Passwords unprotected and visible after update

Why is it possible to see passwords without typing a master password?

I successfully returned to the previous version.

Did the programmer try to put as much no-goes as possible into the new version?

André

2 Likes

This was actively requested by users who wanted to have an easier way to change their password.

Duplicate of Password not protected - #14 by SkryptX .

More information there.

I also dowgraded to 5.6.

1 Like

This was actively requested…?!?

For me, this is a clear reason to go back to 5.6 due to severe password-security-failure…

1 Like

Yup, see this or this

I just added a prompt for your fingerprint/device password to see the mail password. That’s also what Chrome does to show saved browser passwords.
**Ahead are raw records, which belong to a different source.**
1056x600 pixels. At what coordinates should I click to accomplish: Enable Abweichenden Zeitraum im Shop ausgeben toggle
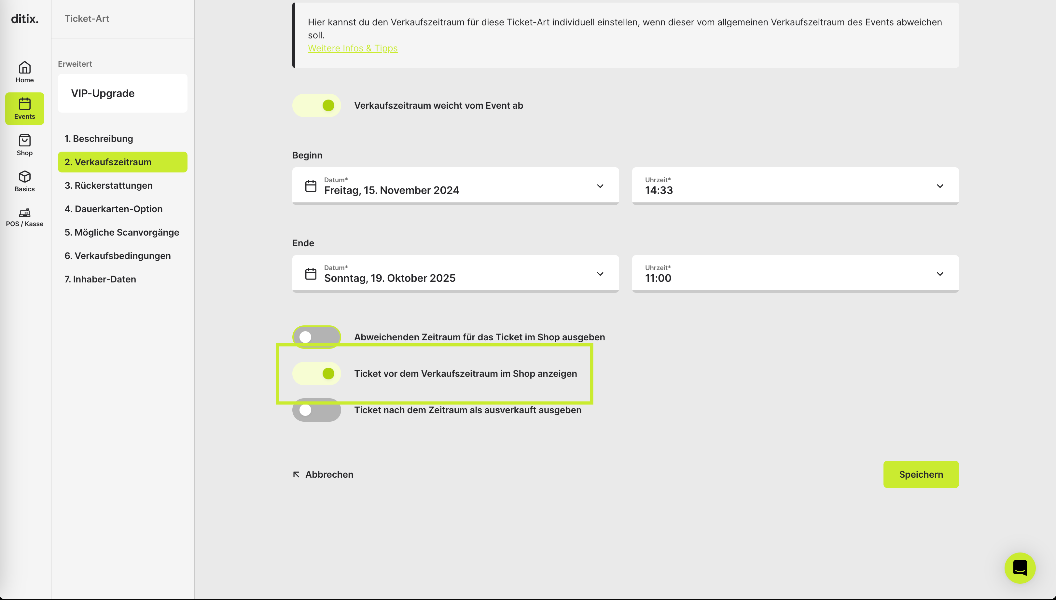pyautogui.click(x=317, y=337)
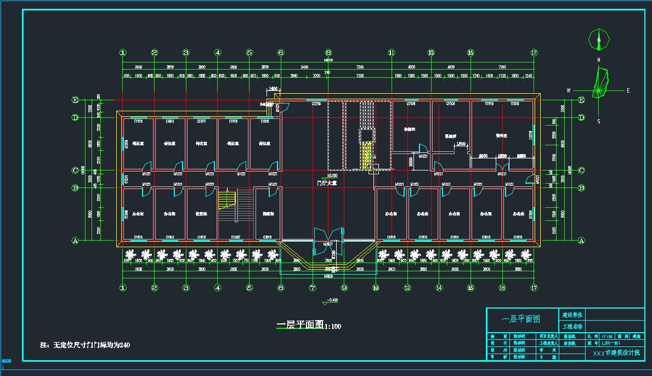Select axis bubble A on the right side
The image size is (652, 376).
(581, 240)
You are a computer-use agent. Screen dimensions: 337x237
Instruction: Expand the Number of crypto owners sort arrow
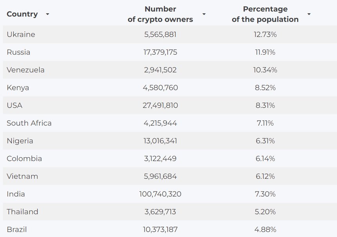coord(204,14)
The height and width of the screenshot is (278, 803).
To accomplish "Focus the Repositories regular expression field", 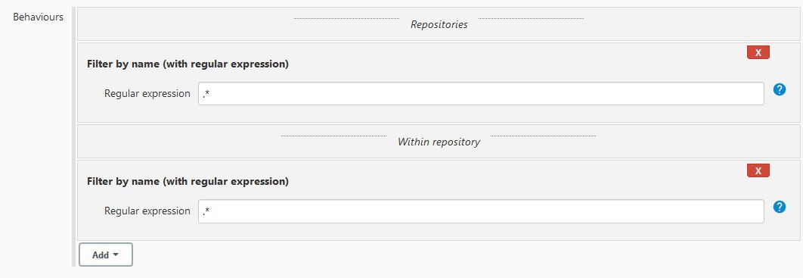I will (x=481, y=94).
Authenticate user before showing password by ByteHamster · Pull Request #5584 · thunderbird/thunderbird-android · GitHub

4 Likes

I also just downgraded to 5.6. For me also unacceptable.

1 Like

From a naive user’s perspective this request might appear reasonable but from a developer’s view this should raise concerns. If it’s that easy to undermine security, I don’t know what to think or say. Just imagine this request was a perfect example of social engineering. If that was actually the case, I’d applaud the hacker instead of being angry.

Some of the worst security issues in recent years have been caused by well-intended modifications like heartbleed or Debian’s OpenSSL debacle. However, at least these weren’t intentionally compromising security. Showing before invisible passwords clearly is.